STATED TASK
Copy the rows below exactly, starting with the line that contains "Given: Filter materials by letter Q" and going on through the end of the rows. Leave the pictures out of your copy.

Word and element location data
▬▬▬▬▬▬

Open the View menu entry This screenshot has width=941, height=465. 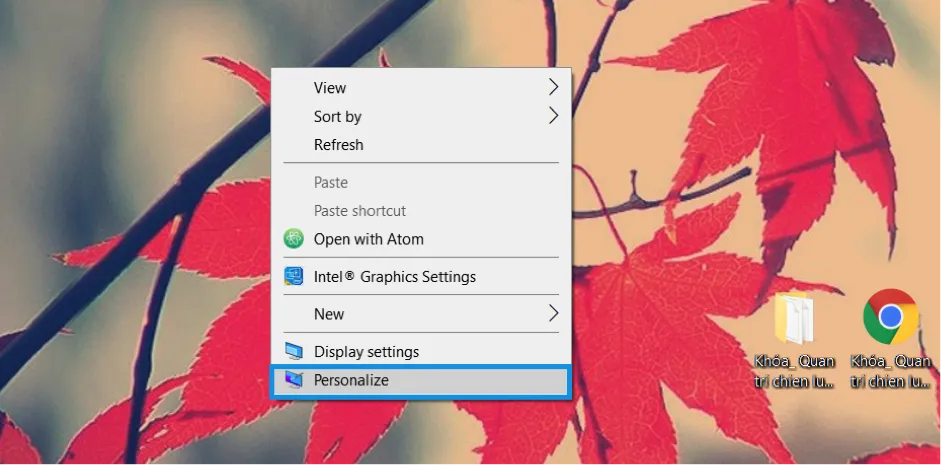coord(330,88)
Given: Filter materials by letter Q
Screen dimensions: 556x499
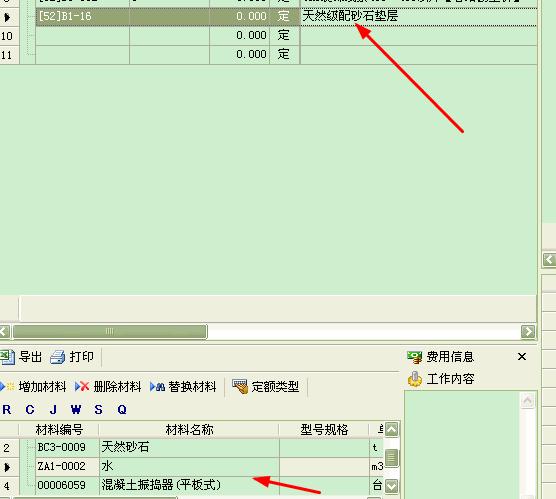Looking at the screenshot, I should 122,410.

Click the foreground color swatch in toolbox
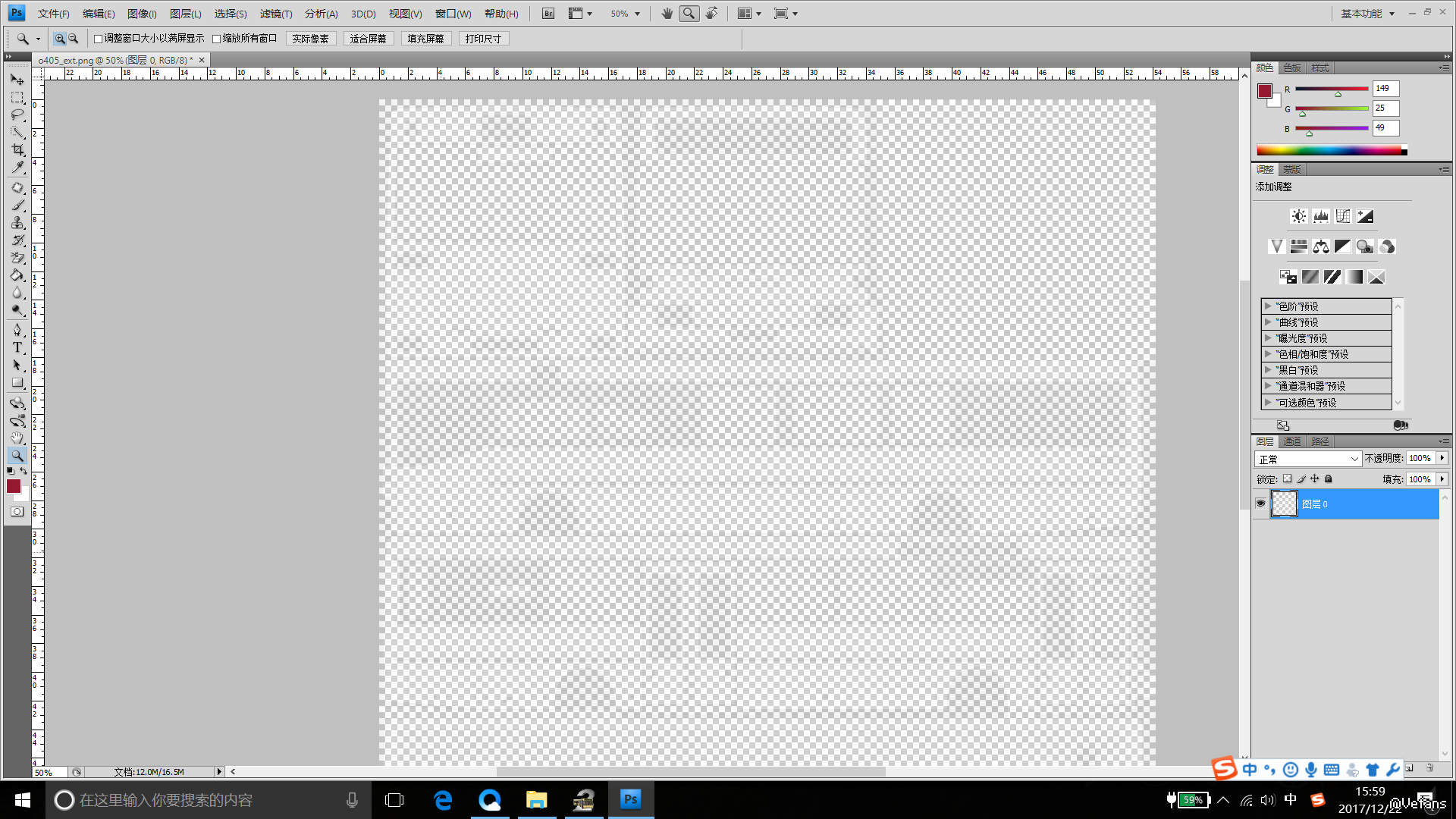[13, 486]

▬▬▬▬▬▬

EXERCISE RESULT
Given: Filter materials by letter Q
Screen dimensions: 556x499
Looking at the screenshot, I should 122,410.

Click the foreground color swatch in toolbox
[13, 486]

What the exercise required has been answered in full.